Department of Health officials on Thursday announced that leaders of five Williamsburg yeshivas violated an emergency order prohibiting non-vaccinated students from attending school amid a growing outbreak of the measles, which already infected at least 21 youngsters at a sixth yeshiva after educators let a sick kid in class.
The city’s chief physician reiterated the importance of inoculating children against the potentially fatal illness, warning that the disease will continue to claim new victims while Kings County youngsters remain unvaccinated.
“As the city’s doctor, and a pediatrician, I am very concerned that children without the measles vaccination are at unnecessary risk for serious, and potentially fatal symptoms related to measles,” said Health Commissioner Dr. Oxiris Barbot. “The outbreak is not over, and we will continue to see additional cases as long as unvaccinated students are not properly excluded from attending school.”
The five new offending yeshivas include:
• Bnos Square of Williamsburg at 382 Willoughby Ave. between Bedford Avenue and Spencer Street.
• Bnos Chayil at 712 Wythe Ave. between Keap and Hooper streets.
• Bnos Chayil at 345 Hewes St. between S. Fifth Street and Broadway.
• Tuferes Bnos at 585 Marcy Ave. between Myrtle and Vernon avenues.
• Sieche Kinder at 808 Myrtle Ave. between Marcy and Nostrand avenues.
And in addition to finding unvaccinated students, city health inspectors found kids infected with measles in classrooms at three of the five. Health Department officials slapped all of the schools with a commissioner’s order, which could lead to fines if the yeshivas’ staff do not follow the so-called “exclusion order” issued in December to stem the spread of the disease.
It is currently too early to tell whether the schools’ indiscretions led to any additional measles cases, according to Health Department spokesman Michael Lanza, who said the audits that uncovered the violations occurred last week.
Thursday’s announcement came weeks after city health officials revealed that educators at Williamsburg’s Yeshiva Kehilath Yakov on Wilson Street allowed a mini outbreak to plague the school, by permitting an unvaccinated, pre-symptomatic student infected with the virus to attend class.

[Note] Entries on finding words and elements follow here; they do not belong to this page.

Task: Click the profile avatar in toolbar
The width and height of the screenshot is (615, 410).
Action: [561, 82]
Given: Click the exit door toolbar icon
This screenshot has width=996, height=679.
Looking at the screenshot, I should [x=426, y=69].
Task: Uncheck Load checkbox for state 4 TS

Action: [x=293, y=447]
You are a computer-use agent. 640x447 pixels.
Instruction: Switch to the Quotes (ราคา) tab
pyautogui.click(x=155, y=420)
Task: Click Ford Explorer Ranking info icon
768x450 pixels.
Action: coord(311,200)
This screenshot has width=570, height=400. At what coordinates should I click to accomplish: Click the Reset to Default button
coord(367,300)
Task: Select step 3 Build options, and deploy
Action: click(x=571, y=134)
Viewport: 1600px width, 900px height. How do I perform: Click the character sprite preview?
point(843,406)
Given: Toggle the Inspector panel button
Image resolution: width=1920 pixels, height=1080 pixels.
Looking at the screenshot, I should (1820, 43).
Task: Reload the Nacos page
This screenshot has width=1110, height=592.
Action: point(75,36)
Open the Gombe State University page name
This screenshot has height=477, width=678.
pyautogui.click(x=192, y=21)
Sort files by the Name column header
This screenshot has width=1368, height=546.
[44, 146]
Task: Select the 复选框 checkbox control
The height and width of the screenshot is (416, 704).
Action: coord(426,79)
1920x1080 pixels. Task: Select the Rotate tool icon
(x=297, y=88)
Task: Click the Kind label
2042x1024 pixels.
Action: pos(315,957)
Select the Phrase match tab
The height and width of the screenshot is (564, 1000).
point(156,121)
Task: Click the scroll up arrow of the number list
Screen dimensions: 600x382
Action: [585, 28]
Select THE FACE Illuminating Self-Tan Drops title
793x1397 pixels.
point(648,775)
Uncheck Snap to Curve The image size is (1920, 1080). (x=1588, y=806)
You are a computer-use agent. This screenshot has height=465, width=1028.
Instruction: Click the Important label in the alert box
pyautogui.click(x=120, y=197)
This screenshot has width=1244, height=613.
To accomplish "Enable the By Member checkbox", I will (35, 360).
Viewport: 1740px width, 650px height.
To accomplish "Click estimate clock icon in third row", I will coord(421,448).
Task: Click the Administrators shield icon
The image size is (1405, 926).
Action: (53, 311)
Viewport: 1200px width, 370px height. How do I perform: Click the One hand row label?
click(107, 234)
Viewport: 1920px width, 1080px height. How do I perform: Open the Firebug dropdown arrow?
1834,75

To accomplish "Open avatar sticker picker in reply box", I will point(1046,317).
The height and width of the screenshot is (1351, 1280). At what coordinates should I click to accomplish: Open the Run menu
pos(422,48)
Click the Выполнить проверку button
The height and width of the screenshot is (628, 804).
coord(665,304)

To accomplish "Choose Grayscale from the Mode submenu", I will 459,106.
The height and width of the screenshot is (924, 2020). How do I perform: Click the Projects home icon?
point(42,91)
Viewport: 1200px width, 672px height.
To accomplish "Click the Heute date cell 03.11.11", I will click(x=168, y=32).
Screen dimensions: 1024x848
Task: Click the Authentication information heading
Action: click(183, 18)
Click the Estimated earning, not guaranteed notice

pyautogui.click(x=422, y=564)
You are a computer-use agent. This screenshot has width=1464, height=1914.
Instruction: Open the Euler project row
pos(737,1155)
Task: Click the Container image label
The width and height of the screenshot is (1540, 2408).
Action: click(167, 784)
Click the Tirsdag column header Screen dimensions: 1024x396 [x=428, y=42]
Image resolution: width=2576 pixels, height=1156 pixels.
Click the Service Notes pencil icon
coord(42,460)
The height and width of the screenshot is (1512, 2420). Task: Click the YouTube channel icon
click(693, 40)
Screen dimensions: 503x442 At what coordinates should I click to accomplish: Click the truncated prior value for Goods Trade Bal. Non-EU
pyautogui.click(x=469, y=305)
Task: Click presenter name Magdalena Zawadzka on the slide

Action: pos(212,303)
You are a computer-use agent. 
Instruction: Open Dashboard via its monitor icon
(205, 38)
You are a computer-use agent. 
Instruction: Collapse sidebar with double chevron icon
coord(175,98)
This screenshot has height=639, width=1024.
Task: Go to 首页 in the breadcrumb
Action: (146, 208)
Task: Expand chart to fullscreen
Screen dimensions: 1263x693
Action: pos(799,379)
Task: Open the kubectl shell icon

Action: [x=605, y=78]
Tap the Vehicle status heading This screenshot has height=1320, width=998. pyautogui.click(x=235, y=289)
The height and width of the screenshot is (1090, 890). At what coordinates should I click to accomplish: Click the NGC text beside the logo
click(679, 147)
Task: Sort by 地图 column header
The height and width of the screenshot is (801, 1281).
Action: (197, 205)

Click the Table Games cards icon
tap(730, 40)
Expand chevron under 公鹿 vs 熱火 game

The borough-wide measles outbreak — which officials traced to a Brooklyn resident who contracted the virus in October while visiting Israel, where the illness infected more than 1,000 people — has spread to some 157 local victims, including 137 children, all of whom are members of the Orthodox Jewish community, according to Lanza.
The highly contagious airborne pathogen produces symptoms including fever, cough, and a runny nose, and can cause diarrhea, ear infection, pneumonia, encephalitis, and death — with about 1 of every 1,367 kids infected dying due to fatal complications from measles.
Symptoms can appear anytime from seven to 21 days following exposure, according to the Health Department.